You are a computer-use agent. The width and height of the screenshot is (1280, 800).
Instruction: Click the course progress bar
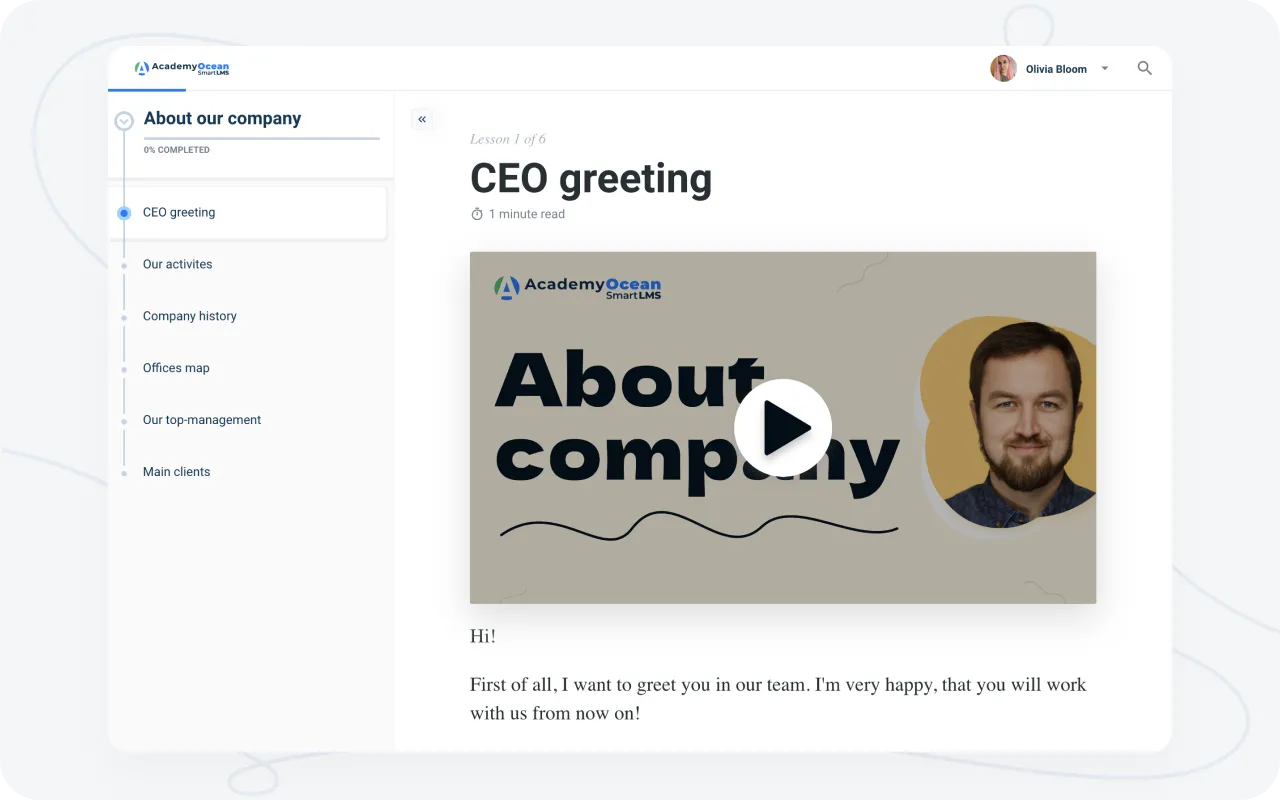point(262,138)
* * *
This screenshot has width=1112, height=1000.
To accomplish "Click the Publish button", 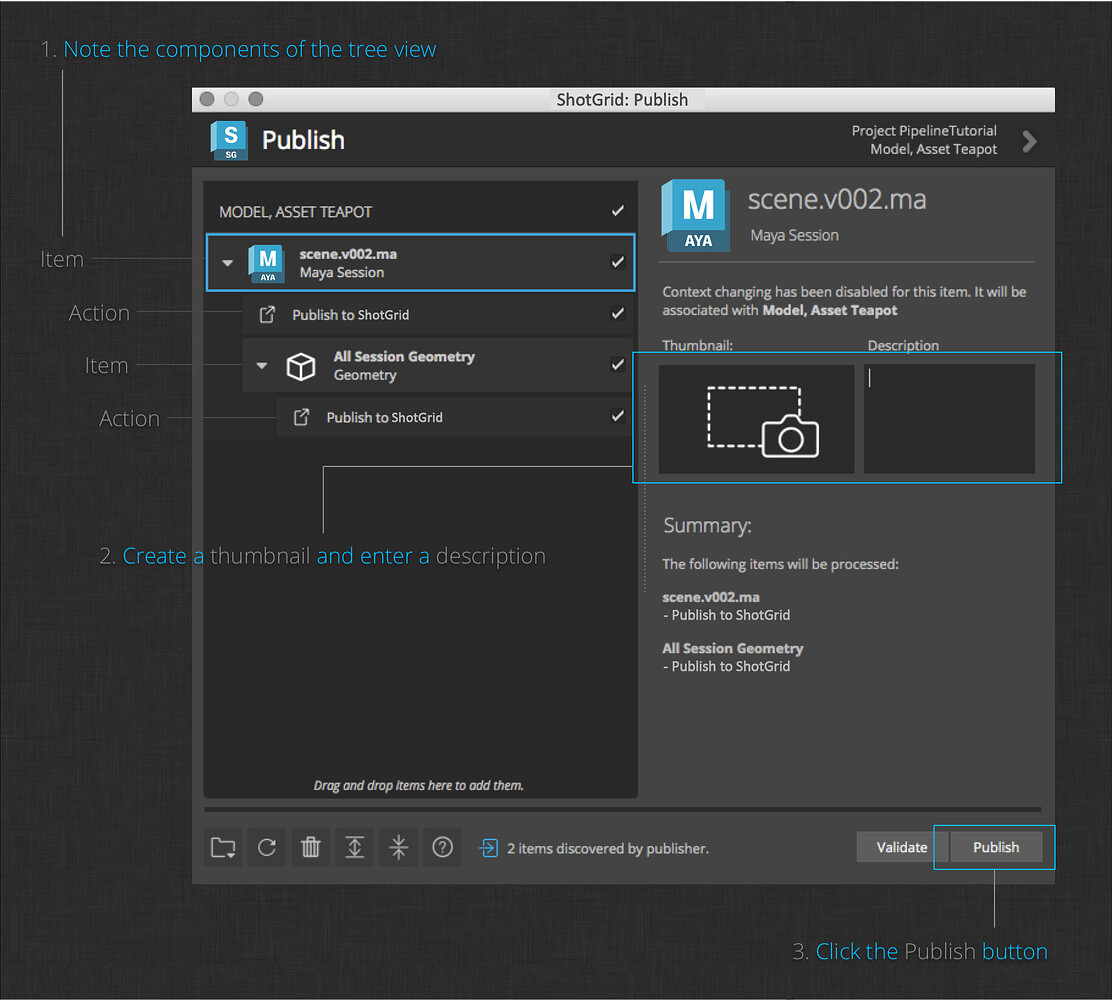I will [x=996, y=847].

*ACTIVITY:* Please state how many lines in the entries above include the string "height", and write only that number.

*SOLUTION TO THIS EXERCISE:* 2